━━━━━ Record extracts ━━━━━
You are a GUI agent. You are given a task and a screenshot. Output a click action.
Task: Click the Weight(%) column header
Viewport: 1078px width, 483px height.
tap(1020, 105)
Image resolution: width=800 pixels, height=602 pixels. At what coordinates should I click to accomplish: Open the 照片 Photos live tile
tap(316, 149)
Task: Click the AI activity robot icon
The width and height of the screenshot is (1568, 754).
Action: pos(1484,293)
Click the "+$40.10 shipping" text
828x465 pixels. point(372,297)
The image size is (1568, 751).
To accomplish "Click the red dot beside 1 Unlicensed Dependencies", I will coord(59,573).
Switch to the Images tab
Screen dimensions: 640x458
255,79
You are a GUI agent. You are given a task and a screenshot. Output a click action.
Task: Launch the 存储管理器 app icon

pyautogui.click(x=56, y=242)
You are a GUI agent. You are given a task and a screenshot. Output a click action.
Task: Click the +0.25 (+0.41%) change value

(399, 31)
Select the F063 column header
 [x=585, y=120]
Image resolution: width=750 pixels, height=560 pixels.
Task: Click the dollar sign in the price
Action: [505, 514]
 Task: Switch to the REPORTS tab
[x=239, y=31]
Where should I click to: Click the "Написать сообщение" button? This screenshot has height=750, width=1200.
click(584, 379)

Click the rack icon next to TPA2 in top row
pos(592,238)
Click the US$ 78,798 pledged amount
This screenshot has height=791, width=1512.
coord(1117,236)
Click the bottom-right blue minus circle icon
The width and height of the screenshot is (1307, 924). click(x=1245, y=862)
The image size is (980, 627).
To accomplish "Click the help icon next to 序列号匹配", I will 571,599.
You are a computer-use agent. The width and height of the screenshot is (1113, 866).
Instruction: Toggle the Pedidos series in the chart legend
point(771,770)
━━━━━
Aim of the exercise: A faithful copy of the lines from the line containing "Select the F063 column header" to the end of the data should be set down, both ends included, and nothing more.

Expected answer:
Select the F063 column header
 [x=585, y=120]
Image resolution: width=750 pixels, height=560 pixels.
Task: Click the dollar sign in the price
Action: [505, 514]
 Task: Switch to the REPORTS tab
[x=239, y=31]
Where should I click to: Click the "Написать сообщение" button? This screenshot has height=750, width=1200.
click(584, 379)

Click the rack icon next to TPA2 in top row
pos(592,238)
Click the US$ 78,798 pledged amount
This screenshot has height=791, width=1512.
coord(1117,236)
Click the bottom-right blue minus circle icon
The width and height of the screenshot is (1307, 924). click(x=1245, y=862)
The image size is (980, 627).
To accomplish "Click the help icon next to 序列号匹配", I will 571,599.
You are a computer-use agent. The width and height of the screenshot is (1113, 866).
Instruction: Toggle the Pedidos series in the chart legend
point(771,770)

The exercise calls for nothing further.